As a small and reliable classic car, the Sprite look incredibly stylish on the modern roads and it will promise a ride that feels faster than you’d think so. Given it is small in size, lightweight and quite low, it makes one of the best classic cars to be driven on the small lanes of England. With a character of its own, the Austin-Healey Sprite is one of the easiest and most affordable classic cars that you can own.
The early beginnings
As a model that came out between 1958-196, the Austin-Healey Sprite was envisioned as a smaller model that was meant to resemble the Austin Healey 100 and 3000. The end result was a mix of components from other BMC’s cars (British Motor Corporation). Half of its structure comes from the Austin A35, with parts such as the engine, gearbox and suspension, and the other half coming from the Morris Minor. The first generation of Sprites was considered a solid line of cars, with few drawbacks, such as a bit of rust here and there, a rather fragile first gear and wear front shock absorbers.
Called the Frogeye Sprite, due to its headlamps that have a pop-up look, the car makes a great addition to any owner who wishes to ride one of the most affordable and easy to maintain classic cars. With only 1,000 MKI Frogeye Sprite still alive in the UK, it could easily be a project available for any home mechanic.
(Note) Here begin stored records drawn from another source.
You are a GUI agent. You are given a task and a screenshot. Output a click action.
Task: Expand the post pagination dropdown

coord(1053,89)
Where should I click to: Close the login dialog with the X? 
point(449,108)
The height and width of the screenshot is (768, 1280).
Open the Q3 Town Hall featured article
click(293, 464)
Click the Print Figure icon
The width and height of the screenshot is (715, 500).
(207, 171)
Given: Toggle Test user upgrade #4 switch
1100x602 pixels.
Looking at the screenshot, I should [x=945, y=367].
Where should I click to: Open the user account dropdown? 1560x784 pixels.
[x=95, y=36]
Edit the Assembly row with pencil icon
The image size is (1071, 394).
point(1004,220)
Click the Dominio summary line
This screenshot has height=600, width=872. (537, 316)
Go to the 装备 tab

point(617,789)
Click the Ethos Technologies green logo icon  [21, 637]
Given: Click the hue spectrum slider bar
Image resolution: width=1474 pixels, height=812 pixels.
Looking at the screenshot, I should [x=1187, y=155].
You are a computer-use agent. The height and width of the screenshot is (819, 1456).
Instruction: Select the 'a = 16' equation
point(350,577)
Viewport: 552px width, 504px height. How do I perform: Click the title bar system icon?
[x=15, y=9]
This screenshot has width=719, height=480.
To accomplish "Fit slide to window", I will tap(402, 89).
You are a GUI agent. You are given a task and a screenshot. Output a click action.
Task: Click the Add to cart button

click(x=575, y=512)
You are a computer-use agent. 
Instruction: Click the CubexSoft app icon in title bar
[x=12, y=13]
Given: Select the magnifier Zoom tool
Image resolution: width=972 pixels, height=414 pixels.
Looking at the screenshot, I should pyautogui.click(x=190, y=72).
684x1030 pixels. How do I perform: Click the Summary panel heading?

The Origins of Austin-Healey Sprite
The initial structure was quite minimalistic, featuring a boot with no opening lid and the side windows were made out of plastic. For this reason, it was harder for travellers to carry any large luggage, and any other rear-end works were quite inaccessible as well.
Moving away from its early built, later lines of Sprite received a 1098cc in 1962, a shift from the slow 948cc A Series unit. All models received some sort of improvements, with the most notable one being the MkIV receiving the tuned BMC A Series 127cc powerplant from the Mini Cooper and it also featured a proper hood. In 1969, the model would receive a last change of matt black grille and sills, slimmer bumpers and Rostyle wheel. The following year, the official name would be changed to Austin Sprite, and ‘71 marks the end of their production.
What to look for when buying one?
Almost all of the cars have been re-done and received different changes, more or less. What makes the Sprite cars so accessible for anyone who wishes to own a simple classic car, is that you can still find all of its parts at great prices. Moss Europe has a list of available parts for these cars, and there’s plenty of help online with all sorts of questions you might have related to the functionality of the Sprite.
Engine: One of the most notable changes in the early models was the shift towards a more powerful engine. A common upgrade is the fit of larger carburettors to allow a 3-4bhp performance, but other changes are also welcomed. As for the actual engine, Sprite allows for easy engine swaps. More powerful A Series fittings are preferred and the most common one is the 1275cc unit from the MG Midget or the MKIV Sprite, which gives a 65bhp and 72lg ft. The 1098cc lump is also widely used due to its prolific production.
What to look for? Make sure the engine is in good condition. Inspect the oil, coolant and other fluids. If you notice something wrong, like excessive leaks or odd oil pressure, that could be a red flag.
Brakes: Unavailable at the beginning for the 58-61 models, the disc brakes and the wire wheels are often added. The brake disc upgrade is something that you will want to implement, especially if the engine was also upgraded. To further make it more lightweight, replacing the standard steel front clamshell for one made out of fibreglass can also be something to look into.
- You can easily find the parts you might want to replace;
- Affordable to DIY and restoration;
- Easy to switch from left-hand drive to a right-hand drive;
- If the car has worn-out interiors, you’ll be happy to find out that the trim set including the door cards, carpets and dashboard panels costs around £150 pounds. The hoods and the seats are also affordable to replace.
- A small car, so anyone over 6 ft tall will have some issues fitting in;
- Rust is something you need to be aware of: check on the floor, around the suspension mounting points and the sills. You should also ensure you check the workmanships and inspect if the paint job was poorly done.
- An inspection of the body shell is an indicator of the car value: check the car’s panel gaps and if they seem uneven, there might b potential structural issues underneath;
- You should also look for the floorpans, focusing on the pedal area and the seats;
You should expect to pay anywhere from £5,000 to £25,000, depending on which upgrades the car had received.